■ Work instructions:
[1] Could you write out the part of the Día de Muertos essay starting with "Later, my classmates" and going on through "color’s radiating joy.", word for word?
[2] Can you pick up the Día de Muertos essay right after its final sentence and carry it forward?

■ Page extract:
-- START --
In third grade, our class built an altar for Día de Muertos. My stack of tissue paper (to make papel picado) included every color in its most saturated form. If I could have, I would’ve fled with the entire rainbow rack, shrieking in joy through Mexico City’s streets. I folded tissue paper, snipped corners, cut shapes at the edges, and when unfolded—sorcery!—a pattern emerged, unforeseeable and wild. I fell in love with my bright, lacy creations.
Later, my classmates and I delighted in spreading fresh cempasúchil petals to mark a path from the classroom door to the altar. Our teacher and volunteer parents placed pan de muerto, tamales, hot chocolate, and sugar skulls on our pink and purple altar’s tiers. They lit candles. A father set three bottles of Coca-Cola next to a black and white photograph of a woman’s glowing face. Our class learned that we offered food to lure the dead back to us, guided by the candles, the bright orange of the cempasúchil, and every color’s radiating joy.
Coming back to the world of the living to bathe in color made sense to me: the cempasúchil, our papel picado, the brilliantly decorated sugar skulls. But why would the dead travel all the way from the afterlife (somewhere majestically fun, no doubt) to eat food? Food! I was nine, and I didn’t understand why food elicited such a hullabaloo. To me, food was lumpy and gray, gruel disguised as pork chops or broccoli. I ate begrudgingly, if at all.
During dinner—my dad and sister long done and gone—my mom would cross her arms on the table, rest her head on top, and wait for me to finish my plate. I wasn’t allowed to leave until I at least attempted to finish my meal. “Two bites! Come on, one. One!” my mom negotiated against herself. And when I wouldn’t take even one bite, she prayed that sitting at the table for hours would bore me enough to eat.
-- END --
■ Given material:
-- START --
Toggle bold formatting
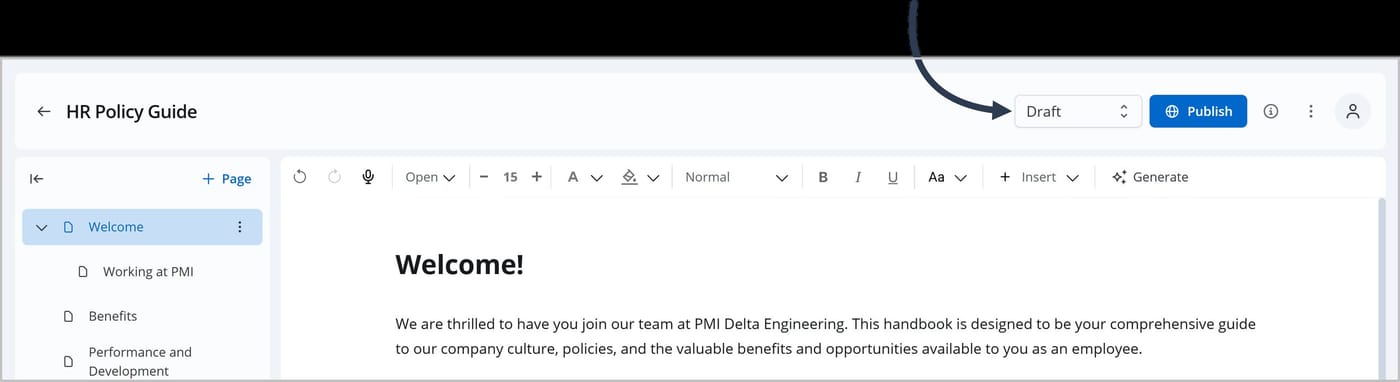This screenshot has height=382, width=1400. [823, 177]
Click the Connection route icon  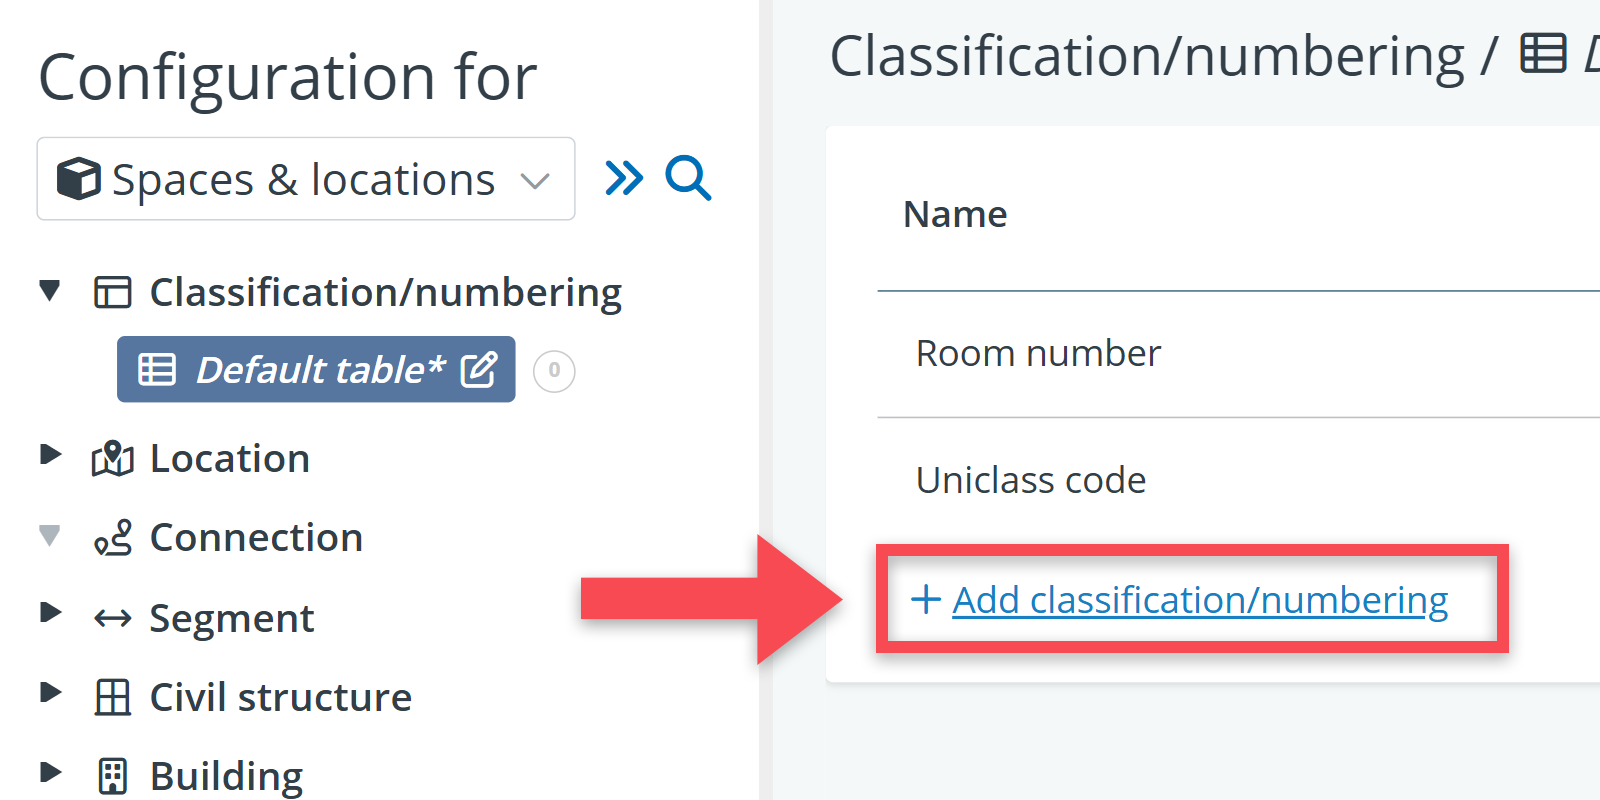click(112, 538)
-- END --
■ Answers per task:
[1]
Later, my classmates and I delighted in spreading fresh cempasúchil petals to mark a path from the classroom door to the altar. Our teacher and volunteer parents placed pan de muerto, tamales, hot chocolate, and sugar skulls on our pink and purple altar’s tiers. They lit candles. A father set three bottles of Coca-Cola next to a black and white photograph of a woman’s glowing face. Our class learned that we offered food to lure the dead back to us, guided by the candles, the bright orange of the cempasúchil, and every color’s radiating joy.

[2]
At nine, I looked like I was six or, if generous, seven. Overly skinny and exceptionally short, my grandma worried I might disappear. She instructed my mom to make me jugo de carne, a rich beef broth with chopped onion, cilantro and drops of lime. Though I love it now, I hated it back then. It sat in front of me, a speckled brown concoction daring me to eat it. I wouldn’t. Instead, when our parents weren’t looking, my sister stole spoonfuls. She enjoyed food wholeheartedly, a mystery to me as my pickiness was a mystery to her. I wondered what it would feel to want to eat like she did, to savor food, its richness and texture, instead of having to force myself to swallow spoonfuls of jugo de carne just so I wouldn’t disappear. I wondered what it was like to hum with pleasure, like when my dad bit the tip of a chile serrano to compliment any mouthful.
Close to my tenth birthday, Día de Muertos past, altars dismantled, Christmas come and gone, spring upon us, I got sick. I couldn’t hold any food down. My fever was so high I hallucinated spiders and a man in a dark brown hat watching me from a corner of the room.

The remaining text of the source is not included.